* WHAT IS EXPECTED *
Print the whole text below on the grid and music word for word.

[[ GIVEN PASSAGE open ]]

Otherwise 6: The Totalizing Grid and the Music to Come

Антон Дмитриев / ehmitrich

text by Perry Shimon

The grid, in short, is a medium that operationalizes deixis. It allows us to link deictic procedures with chains of symbolic operations that have effects in the real. Hence the grid is not only part of a history of representation, or of a history of procedures facilitating the efficient manipulation of data, but also of “a history of the different modes by which, in our culture, human beings are made into subjects.”

- Bernhard Siegert

Music has no subject. It is neither the manifestation of an idea nor the illustration of a phenomenon. There is no musical heuristic. Music proves nothing. It refers to no dialectic of order and chaos, reveals no secret harmony of things, it does not render perceptible the mystery of mathematical relationships or the secret song of Nature. Nor does it call to God, nor does it corrupt the youth. It does far more than this.

[[ GIVEN PASSAGE closed ]]
[[ DATA PROVIDED open ]]

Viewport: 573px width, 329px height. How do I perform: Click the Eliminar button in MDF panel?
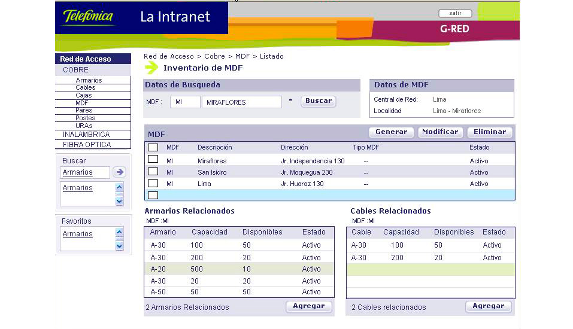[489, 132]
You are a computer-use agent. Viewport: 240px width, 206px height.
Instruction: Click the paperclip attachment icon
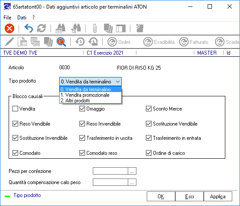95,28
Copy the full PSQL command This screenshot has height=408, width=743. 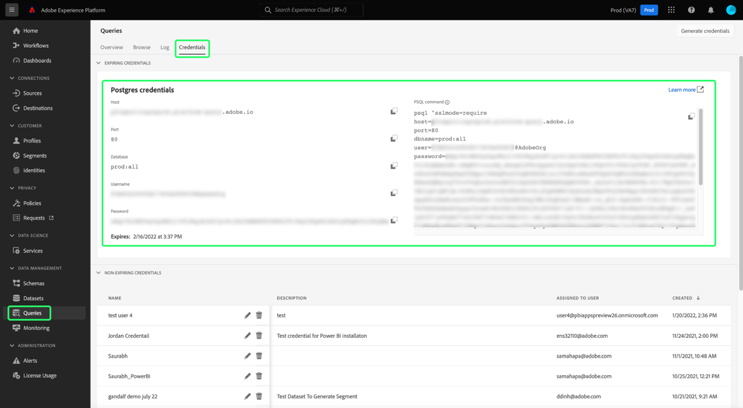[x=691, y=115]
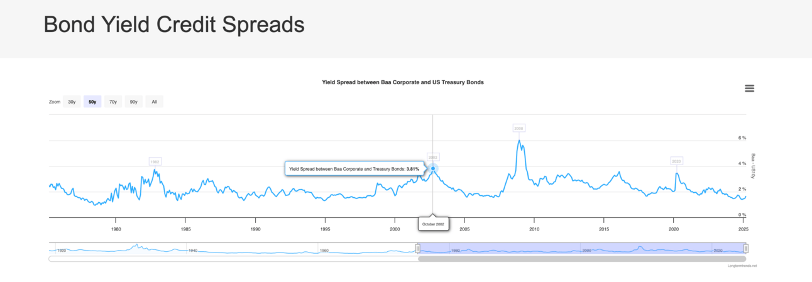The image size is (812, 282).
Task: Select the 2008 crisis flag label
Action: 518,128
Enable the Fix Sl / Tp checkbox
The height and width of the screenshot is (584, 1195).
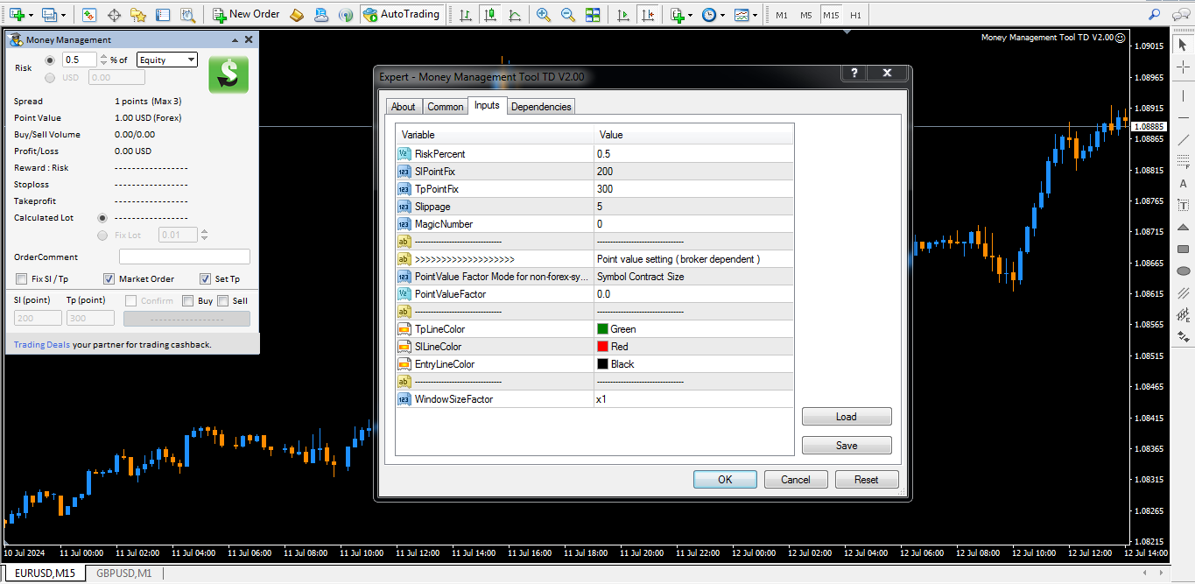21,279
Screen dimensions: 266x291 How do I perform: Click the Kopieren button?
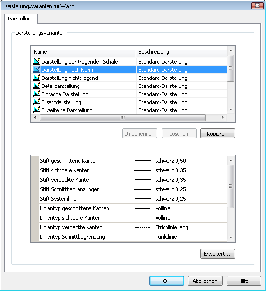(x=217, y=134)
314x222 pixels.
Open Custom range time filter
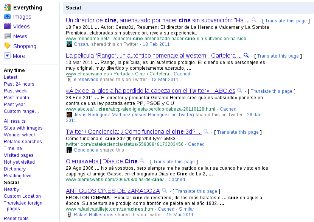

[[ DATA PROVIDED closed ]]

* RESPONSE TO THIS EXERCISE *
Otherwise 6: The Totalizing Grid and the Music to Come

Антон Дмитриев / ehmitrich

text by Perry Shimon

The grid, in short, is a medium that operationalizes deixis. It allows us to link deictic procedures with chains of symbolic operations that have effects in the real. Hence the grid is not only part of a history of representation, or of a history of procedures facilitating the efficient manipulation of data, but also of “a history of the different modes by which, in our culture, human beings are made into subjects.”

- Bernhard Siegert

Music has no subject. It is neither the manifestation of an idea nor the illustration of a phenomenon. There is no musical heuristic. Music proves nothing. It refers to no dialectic of order and chaos, reveals no secret harmony of things, it does not render perceptible the mystery of mathematical relationships or the secret song of Nature. Nor does it call to God, nor does it corrupt the youth. It does far more than this.